Activities -
**A.** In the announcement below about the new Head of The Open University Law School, until when was Professor Frecknall-Hughes President of The Tax Research Network?
**B.** Transcribe the stretch of the Law School announcement below from "For more information, please" through "and public law.".
**C.** The Law School announcement below names the areas into which Professor Frecknall-Hughes's academic work has taken tax research. List all of them.

──────── Text under study

General
13 Mar 2012

Professor Jane Frecknall-Hughes is appointed Head of The Open University Law School

The Open University has appointed Professor Jane Frecknall-Hughes as Head of its Law School.

An expert in taxation, Professor Frecknall-Hughes has worked as a chartered tax consultant and chartered accountant. Her academic work has been instrumental in taking tax research forward into a number of different areas from an interdisciplinary perspective, such as legal history, ethics, strategic management, international business, finance and the history and development of the tax and legal professions. Until May 2009 she was President of The Tax Research Network (TRN) and she has written articles on taxation for numerous publishers and journals.

She has taught and examined undergraduates at all levels across a wide range of business subjects including revenue law, business law, auditing and financial and management accounting. In addition to this, she has co-designed modules at postgraduate and undergraduate levels, and formulated teaching policy and practice as a programme director and divisional director of studies.

On her appointment Professor Frecknall-Hughes said "I am delighted and honoured to be leading The Open University’s Law School at such an exciting time. Since its conception in 1998, the School has gone from strength to strength and is now helping almost 6,000 students to study law. We are continuing this expansion with the introduction of our first postgraduate qualification, our new Masters in Law (LLM) which saw presentation of its first module to students in May 2011 with further modules scheduled to commence in May and November this year”.

Professor Frecknall-Hughes has two undergraduate degrees from the University of Oxford, a doctorate in revenue law and tax practice, postgraduate teaching qualifications from the University of Leeds and a Masters in Commercial Law from the University of Northumbria. She is a fellow of the Higher Education Academy.

The Open University Law School was established some 14 years ago, and the law degree offered has been developed in partnership with The College of Law. It is approved by the legal professional bodies and so is recognised as a Qualifying Law Degree (QLD), the first step towards qualifying as a lawyer. OU law modules have been praised by senior judges, eminent lawyers and internationally acclaimed legal academics.

Notes to Editors

The Open University Law School is home to over 5000 Students. It offers amongst its programmes an LLB (Hons) – a qualifying law degree in England and Wales- in collaboration with The College of Law and new a master’s degree in law (LLM). The most popular law module is Rules, rights and justice: an introduction to law which has more than 2,500 currently studying.

The OU has been one of the top three UK universities for student satisfaction in the National Student Survey every year since the survey began in 2005. In 2010/11 it had a 93 per cent satisfaction rating.
For more information, please see its website at www.open.ac.uk/business-school/law

Cherie Booth QC was appointed visiting professor in Law on 5th August 2011. She will present occasional lectures on themes relating to human rights and public law.

────────────────
──────── Dataset content

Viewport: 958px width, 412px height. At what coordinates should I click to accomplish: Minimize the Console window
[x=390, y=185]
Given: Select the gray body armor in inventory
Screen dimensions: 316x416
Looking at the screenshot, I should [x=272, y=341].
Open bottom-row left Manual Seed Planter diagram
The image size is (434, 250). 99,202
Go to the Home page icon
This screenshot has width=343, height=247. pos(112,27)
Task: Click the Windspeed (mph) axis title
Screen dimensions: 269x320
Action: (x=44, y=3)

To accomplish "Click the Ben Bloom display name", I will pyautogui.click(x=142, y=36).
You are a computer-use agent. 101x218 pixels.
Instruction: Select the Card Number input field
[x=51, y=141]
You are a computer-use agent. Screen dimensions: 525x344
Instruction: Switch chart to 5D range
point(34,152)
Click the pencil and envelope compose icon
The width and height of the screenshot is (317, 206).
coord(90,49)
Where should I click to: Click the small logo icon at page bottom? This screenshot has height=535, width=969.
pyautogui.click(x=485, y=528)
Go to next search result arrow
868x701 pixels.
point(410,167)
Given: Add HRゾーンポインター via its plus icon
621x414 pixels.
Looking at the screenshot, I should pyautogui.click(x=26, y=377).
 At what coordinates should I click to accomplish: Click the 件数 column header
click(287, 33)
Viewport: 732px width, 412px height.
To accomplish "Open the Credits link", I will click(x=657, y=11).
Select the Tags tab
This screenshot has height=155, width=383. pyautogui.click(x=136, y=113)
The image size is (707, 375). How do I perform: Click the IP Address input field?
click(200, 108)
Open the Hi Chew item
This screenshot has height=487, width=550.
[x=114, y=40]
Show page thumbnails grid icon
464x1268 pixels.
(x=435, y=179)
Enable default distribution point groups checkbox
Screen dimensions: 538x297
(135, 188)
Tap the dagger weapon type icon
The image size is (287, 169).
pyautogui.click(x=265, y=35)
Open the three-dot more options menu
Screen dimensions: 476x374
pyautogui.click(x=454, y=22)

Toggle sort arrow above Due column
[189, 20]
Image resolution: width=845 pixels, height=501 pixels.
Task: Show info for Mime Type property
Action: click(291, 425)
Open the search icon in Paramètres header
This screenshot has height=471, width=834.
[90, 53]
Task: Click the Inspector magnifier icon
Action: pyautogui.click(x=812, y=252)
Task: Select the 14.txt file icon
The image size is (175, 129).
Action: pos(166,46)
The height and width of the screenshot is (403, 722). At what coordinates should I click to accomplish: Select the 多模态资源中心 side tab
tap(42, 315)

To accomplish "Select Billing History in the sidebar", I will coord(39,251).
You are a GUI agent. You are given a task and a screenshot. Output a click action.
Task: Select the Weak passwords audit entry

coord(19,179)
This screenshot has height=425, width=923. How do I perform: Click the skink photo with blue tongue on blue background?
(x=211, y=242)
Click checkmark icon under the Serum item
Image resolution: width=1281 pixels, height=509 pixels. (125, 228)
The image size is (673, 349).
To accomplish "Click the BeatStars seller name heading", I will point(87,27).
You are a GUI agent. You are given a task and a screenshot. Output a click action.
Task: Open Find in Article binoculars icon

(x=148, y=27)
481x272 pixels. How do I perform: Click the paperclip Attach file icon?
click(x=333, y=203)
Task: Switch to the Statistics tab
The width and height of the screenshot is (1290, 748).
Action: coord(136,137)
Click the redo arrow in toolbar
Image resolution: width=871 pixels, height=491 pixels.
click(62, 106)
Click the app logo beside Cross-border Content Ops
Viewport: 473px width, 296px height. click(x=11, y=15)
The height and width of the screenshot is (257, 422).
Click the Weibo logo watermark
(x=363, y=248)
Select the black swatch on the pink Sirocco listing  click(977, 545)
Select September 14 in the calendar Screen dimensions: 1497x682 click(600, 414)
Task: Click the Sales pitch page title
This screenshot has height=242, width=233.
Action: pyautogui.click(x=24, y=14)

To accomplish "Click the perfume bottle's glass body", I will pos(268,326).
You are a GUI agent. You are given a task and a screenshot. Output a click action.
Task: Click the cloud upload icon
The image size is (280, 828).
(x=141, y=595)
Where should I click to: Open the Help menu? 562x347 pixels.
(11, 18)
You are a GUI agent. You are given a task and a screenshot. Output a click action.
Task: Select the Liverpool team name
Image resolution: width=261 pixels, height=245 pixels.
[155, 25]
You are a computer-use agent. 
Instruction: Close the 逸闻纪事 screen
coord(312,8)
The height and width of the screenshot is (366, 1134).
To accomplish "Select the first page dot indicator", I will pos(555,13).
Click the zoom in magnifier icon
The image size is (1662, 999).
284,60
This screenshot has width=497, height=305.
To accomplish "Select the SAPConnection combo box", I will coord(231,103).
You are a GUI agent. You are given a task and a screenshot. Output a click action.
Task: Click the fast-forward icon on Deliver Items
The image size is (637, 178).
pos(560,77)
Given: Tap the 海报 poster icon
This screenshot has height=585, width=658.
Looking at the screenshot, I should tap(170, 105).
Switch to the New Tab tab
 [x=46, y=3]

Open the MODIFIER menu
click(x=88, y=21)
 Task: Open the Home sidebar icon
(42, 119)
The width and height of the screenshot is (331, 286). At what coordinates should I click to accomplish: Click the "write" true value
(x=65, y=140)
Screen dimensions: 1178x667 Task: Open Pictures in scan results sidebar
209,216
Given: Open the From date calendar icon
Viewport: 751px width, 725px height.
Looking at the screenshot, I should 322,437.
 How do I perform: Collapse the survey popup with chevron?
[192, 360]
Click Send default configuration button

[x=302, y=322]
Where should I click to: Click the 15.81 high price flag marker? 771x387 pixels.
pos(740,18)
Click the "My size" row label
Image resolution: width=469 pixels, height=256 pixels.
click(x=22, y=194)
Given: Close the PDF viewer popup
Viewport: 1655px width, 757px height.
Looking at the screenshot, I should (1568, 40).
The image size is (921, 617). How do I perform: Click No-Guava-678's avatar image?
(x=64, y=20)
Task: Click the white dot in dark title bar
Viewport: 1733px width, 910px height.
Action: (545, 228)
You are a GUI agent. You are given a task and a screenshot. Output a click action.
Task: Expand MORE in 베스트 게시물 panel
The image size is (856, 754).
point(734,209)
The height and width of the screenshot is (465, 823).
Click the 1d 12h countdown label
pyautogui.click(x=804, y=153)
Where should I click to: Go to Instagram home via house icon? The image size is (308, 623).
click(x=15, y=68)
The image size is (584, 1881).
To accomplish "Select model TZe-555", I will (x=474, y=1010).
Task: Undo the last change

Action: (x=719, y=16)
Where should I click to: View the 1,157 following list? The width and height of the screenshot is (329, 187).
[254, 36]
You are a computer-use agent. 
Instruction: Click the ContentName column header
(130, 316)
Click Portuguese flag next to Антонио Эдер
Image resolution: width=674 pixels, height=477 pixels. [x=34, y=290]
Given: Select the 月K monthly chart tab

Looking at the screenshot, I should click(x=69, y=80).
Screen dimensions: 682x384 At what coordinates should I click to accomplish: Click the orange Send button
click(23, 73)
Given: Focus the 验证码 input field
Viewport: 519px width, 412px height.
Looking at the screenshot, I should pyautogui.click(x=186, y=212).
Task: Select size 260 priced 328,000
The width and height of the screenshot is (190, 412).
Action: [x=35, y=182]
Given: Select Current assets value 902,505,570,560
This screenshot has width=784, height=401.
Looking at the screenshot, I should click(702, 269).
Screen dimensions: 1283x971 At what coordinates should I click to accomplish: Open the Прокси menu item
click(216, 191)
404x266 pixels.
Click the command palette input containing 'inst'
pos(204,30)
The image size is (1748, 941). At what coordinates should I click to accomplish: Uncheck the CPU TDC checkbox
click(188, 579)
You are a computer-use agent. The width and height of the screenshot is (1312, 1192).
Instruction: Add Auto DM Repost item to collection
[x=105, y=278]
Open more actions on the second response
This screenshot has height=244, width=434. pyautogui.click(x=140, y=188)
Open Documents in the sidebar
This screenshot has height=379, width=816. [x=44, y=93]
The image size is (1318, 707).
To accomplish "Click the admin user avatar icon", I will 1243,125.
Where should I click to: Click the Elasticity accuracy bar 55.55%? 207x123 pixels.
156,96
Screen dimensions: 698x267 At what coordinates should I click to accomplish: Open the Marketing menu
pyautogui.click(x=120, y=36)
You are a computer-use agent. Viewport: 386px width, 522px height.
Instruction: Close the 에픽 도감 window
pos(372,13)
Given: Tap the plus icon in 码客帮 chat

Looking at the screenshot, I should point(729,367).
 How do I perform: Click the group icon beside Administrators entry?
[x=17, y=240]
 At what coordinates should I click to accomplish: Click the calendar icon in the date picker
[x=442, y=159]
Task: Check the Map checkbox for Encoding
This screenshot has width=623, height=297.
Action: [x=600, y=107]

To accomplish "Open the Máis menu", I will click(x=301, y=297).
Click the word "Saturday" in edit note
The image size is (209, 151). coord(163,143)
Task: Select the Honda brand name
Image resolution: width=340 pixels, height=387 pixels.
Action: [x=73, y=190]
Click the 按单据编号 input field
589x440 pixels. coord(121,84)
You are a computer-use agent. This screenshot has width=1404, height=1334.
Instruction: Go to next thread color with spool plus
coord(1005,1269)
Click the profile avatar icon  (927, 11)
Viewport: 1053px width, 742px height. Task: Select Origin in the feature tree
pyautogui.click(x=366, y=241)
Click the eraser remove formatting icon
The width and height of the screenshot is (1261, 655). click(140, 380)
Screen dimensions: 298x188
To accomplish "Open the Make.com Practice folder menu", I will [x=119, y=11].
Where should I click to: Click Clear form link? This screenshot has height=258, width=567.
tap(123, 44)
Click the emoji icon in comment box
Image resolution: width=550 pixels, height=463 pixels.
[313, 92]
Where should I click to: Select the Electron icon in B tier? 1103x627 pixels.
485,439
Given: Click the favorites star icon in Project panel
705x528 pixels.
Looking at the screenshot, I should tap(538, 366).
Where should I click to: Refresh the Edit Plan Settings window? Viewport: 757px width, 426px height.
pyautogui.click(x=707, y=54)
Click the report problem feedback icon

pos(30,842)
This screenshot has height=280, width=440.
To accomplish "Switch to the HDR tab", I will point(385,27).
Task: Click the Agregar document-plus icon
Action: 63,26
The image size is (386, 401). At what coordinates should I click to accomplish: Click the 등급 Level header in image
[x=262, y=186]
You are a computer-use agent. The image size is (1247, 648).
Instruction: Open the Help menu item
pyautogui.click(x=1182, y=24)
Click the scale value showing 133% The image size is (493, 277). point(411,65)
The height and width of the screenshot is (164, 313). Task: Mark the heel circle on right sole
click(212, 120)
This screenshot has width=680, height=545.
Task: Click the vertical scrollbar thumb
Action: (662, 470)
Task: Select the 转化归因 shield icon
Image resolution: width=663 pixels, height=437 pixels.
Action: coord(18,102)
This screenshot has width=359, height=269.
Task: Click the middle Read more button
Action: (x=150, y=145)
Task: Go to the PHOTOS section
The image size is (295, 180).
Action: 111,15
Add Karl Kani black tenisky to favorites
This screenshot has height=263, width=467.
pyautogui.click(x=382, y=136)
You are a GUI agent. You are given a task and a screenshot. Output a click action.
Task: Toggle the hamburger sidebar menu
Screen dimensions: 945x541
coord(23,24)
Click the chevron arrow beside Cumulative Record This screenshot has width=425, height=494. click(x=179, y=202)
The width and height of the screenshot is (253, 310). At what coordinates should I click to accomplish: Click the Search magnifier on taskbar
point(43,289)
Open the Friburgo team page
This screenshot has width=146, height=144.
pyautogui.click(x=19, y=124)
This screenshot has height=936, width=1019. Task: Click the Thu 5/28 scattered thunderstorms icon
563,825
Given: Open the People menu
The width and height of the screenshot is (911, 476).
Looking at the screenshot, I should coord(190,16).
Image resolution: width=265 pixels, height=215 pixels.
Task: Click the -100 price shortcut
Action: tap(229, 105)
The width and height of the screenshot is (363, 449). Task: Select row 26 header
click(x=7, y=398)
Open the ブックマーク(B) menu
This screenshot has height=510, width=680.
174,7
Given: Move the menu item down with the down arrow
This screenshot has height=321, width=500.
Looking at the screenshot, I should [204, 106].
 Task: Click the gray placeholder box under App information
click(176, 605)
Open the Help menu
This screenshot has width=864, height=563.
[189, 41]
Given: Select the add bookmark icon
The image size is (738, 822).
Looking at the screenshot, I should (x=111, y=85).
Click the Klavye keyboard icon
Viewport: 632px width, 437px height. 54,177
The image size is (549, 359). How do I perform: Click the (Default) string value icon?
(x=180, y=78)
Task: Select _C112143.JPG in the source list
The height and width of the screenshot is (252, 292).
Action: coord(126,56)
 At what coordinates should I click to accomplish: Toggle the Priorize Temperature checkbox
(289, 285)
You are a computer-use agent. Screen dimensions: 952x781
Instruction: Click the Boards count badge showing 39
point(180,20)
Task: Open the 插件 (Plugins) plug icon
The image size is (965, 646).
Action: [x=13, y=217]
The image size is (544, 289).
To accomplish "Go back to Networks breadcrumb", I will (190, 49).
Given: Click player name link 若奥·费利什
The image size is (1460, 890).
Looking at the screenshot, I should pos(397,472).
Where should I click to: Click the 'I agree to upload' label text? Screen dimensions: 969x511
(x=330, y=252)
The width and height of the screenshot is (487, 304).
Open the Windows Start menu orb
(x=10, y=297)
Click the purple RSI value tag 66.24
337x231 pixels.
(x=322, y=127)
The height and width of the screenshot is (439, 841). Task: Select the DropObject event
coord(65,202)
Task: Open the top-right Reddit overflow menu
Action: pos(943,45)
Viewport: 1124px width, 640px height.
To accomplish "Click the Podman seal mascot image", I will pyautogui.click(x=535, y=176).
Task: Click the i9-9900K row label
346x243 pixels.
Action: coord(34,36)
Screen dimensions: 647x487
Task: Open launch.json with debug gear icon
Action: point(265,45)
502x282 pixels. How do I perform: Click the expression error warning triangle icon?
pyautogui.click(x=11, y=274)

────────────────

Solutions to the tasks -
**A.** Until May 2009.

**B.**
For more information, please see its website at www.open.ac.uk/business-school/law

Cherie Booth QC was appointed visiting professor in Law on 5th August 2011. She will present occasional lectures on themes relating to human rights and public law.

**C.**
- legal history
- ethics
- strategic management
- international business
- finance
- the history and development of the tax and legal professions